塩田平の畑作業についての文章の中で「梅雨開け宣言が出たそうで」から始まる段落を、主な事実を残したまま箇条書きにまとめてください。

読解文:
◆ ◆ ◆

梅雨開け宣言が出たそうで、塩田平は暑い夏に突入です。風邪を引いたのと、義父の納骨とお祭りがあり、2週連続で週末あまり作業が出来ませんでした。それでも合間を見て大豆の種蒔きをしました。その減反田の1/3位しか蒔けませんでしたが、残りは150坪ほど。あと6時間ほどあれば蒔き終わりますので、少し安心です。また肥料をまとめて購入したので、それ置く場所を作るために、資材の整理をしました。残念ながらそれ以外の種蒔きは進んでいません。まもなく秋冬作物の時期に入りますので、この辺であきらめることになりそうです。

◆ ◆ ◆

[データセットの行]
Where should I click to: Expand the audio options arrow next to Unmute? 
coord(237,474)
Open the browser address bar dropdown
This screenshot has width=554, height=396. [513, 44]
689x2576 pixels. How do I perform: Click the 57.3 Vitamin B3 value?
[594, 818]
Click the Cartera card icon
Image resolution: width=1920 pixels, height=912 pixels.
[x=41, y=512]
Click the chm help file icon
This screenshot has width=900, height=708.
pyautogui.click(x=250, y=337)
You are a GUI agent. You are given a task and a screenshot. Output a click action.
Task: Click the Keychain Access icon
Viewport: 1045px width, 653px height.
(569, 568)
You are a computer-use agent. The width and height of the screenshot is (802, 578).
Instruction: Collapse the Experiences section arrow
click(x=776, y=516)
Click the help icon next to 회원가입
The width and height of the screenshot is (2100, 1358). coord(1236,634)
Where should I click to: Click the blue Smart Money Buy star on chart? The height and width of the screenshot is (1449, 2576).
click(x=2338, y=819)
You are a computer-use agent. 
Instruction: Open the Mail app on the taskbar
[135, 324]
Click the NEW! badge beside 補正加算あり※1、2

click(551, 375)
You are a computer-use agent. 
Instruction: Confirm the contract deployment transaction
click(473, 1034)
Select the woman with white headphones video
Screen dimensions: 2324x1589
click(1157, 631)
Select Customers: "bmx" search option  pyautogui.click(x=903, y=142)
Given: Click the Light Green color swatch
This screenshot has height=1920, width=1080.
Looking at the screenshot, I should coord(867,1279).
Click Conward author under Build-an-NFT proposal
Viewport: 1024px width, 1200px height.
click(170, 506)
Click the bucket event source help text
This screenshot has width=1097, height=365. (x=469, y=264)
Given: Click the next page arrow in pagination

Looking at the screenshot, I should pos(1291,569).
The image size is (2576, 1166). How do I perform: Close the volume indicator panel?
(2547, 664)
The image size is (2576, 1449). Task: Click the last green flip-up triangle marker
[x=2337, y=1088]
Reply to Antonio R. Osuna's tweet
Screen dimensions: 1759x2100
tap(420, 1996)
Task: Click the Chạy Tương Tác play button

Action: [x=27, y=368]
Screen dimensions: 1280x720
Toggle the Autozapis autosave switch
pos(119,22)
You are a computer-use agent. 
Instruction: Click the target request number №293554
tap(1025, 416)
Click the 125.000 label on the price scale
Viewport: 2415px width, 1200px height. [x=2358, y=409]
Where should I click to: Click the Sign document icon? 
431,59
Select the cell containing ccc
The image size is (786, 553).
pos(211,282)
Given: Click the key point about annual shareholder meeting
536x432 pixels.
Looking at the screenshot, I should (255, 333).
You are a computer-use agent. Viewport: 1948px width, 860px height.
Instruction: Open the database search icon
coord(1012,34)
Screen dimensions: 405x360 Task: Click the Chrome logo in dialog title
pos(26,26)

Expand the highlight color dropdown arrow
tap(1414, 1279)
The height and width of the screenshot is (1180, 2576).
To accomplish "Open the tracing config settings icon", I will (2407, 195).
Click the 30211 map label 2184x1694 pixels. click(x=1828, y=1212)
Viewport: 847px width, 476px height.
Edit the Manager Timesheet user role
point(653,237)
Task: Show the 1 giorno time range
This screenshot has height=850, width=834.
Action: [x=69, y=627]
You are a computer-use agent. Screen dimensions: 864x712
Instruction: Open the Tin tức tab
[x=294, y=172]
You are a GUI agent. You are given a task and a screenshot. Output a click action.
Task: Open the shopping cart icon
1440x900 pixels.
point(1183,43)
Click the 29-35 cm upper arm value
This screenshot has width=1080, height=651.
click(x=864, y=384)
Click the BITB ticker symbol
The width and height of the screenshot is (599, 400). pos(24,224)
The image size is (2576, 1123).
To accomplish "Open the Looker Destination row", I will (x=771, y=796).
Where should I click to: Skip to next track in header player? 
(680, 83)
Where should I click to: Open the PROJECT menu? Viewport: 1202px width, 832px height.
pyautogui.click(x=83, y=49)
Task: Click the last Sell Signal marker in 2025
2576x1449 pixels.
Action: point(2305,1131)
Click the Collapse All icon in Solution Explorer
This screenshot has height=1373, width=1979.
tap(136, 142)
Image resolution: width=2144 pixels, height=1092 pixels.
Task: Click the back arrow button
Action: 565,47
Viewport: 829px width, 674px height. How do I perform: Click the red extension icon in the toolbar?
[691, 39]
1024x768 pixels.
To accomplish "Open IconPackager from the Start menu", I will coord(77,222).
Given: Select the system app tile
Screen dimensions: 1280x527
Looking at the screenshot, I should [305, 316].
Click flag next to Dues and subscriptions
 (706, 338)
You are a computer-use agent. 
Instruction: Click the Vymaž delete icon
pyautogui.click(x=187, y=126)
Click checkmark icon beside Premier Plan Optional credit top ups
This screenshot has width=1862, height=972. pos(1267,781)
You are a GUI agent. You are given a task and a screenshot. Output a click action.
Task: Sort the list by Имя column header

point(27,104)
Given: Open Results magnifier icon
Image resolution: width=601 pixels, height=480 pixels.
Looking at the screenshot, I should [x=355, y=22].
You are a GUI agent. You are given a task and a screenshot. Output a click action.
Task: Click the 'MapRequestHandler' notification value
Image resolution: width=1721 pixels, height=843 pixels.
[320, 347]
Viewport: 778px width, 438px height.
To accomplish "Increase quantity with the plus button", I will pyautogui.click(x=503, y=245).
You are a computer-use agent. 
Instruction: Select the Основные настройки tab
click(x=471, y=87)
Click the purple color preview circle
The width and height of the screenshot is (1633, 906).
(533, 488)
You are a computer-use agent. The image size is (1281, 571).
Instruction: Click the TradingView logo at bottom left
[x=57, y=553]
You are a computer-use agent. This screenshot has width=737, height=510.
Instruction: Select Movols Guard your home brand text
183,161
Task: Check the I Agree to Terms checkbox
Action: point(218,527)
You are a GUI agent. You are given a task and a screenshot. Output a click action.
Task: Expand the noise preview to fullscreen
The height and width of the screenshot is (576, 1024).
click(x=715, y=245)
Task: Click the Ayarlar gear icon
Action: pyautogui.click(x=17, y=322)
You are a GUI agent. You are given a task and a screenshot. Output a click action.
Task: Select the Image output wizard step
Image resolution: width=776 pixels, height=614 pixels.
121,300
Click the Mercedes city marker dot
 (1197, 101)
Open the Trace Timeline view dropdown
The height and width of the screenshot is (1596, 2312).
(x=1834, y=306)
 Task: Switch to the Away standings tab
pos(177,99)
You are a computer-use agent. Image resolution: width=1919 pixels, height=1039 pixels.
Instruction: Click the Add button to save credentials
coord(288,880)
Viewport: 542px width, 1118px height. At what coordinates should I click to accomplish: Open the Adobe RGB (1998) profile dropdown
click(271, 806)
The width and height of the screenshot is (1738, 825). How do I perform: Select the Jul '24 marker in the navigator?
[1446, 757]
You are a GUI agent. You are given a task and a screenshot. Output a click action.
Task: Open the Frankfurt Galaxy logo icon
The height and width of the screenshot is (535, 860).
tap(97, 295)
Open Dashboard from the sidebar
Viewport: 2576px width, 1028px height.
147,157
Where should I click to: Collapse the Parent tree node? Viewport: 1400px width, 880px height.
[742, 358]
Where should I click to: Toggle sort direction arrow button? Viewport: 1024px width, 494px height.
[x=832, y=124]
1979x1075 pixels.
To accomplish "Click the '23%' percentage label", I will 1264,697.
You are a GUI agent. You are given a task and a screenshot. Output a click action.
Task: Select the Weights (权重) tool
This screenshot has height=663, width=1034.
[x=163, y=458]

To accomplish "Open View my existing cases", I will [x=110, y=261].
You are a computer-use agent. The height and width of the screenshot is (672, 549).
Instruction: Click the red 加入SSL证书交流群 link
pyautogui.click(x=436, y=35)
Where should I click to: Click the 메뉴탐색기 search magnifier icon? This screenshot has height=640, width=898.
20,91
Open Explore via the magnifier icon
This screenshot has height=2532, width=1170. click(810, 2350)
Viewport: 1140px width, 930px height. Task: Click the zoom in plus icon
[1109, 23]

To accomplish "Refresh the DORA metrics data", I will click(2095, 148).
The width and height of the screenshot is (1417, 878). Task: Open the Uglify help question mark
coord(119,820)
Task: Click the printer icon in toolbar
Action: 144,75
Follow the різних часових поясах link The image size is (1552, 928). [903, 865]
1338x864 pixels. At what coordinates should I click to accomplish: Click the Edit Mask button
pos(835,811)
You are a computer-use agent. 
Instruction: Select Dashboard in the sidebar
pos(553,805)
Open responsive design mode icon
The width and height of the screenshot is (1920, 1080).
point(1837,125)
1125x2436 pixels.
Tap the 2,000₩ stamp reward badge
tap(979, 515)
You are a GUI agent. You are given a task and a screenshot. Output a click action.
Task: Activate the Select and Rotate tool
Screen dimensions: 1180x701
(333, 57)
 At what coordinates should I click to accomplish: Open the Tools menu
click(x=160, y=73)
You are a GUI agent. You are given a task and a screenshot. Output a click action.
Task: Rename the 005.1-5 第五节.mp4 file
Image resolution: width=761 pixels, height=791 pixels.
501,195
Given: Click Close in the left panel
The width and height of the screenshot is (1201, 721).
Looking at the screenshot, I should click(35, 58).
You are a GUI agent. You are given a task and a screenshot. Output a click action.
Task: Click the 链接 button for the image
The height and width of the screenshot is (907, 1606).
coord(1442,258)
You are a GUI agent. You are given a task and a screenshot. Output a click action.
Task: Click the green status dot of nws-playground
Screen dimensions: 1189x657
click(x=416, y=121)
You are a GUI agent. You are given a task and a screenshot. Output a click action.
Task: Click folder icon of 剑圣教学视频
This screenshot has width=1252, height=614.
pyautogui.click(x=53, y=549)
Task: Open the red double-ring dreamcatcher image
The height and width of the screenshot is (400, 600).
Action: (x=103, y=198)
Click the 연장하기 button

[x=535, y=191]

◆ ◆ ◆

解答:
- 梅雨開け宣言が出て、塩田平は暑い夏に入った。
- 風邪、義父の納骨、お祭りが重なり、2週続けて週末の作業があまりできなかった。
- 合間に大豆の種を蒔いたが、減反田の1/3ほどにとどまった。残りは約150坪で、あと6時間ほどで蒔き終わる見込み。
- 肥料をまとめて購入したので、置き場所を作るために資材を整理した。
- ほかの種蒔きは進んでおらず、まもなく秋冬作物の時期に入るため、ここであきらめることになりそう。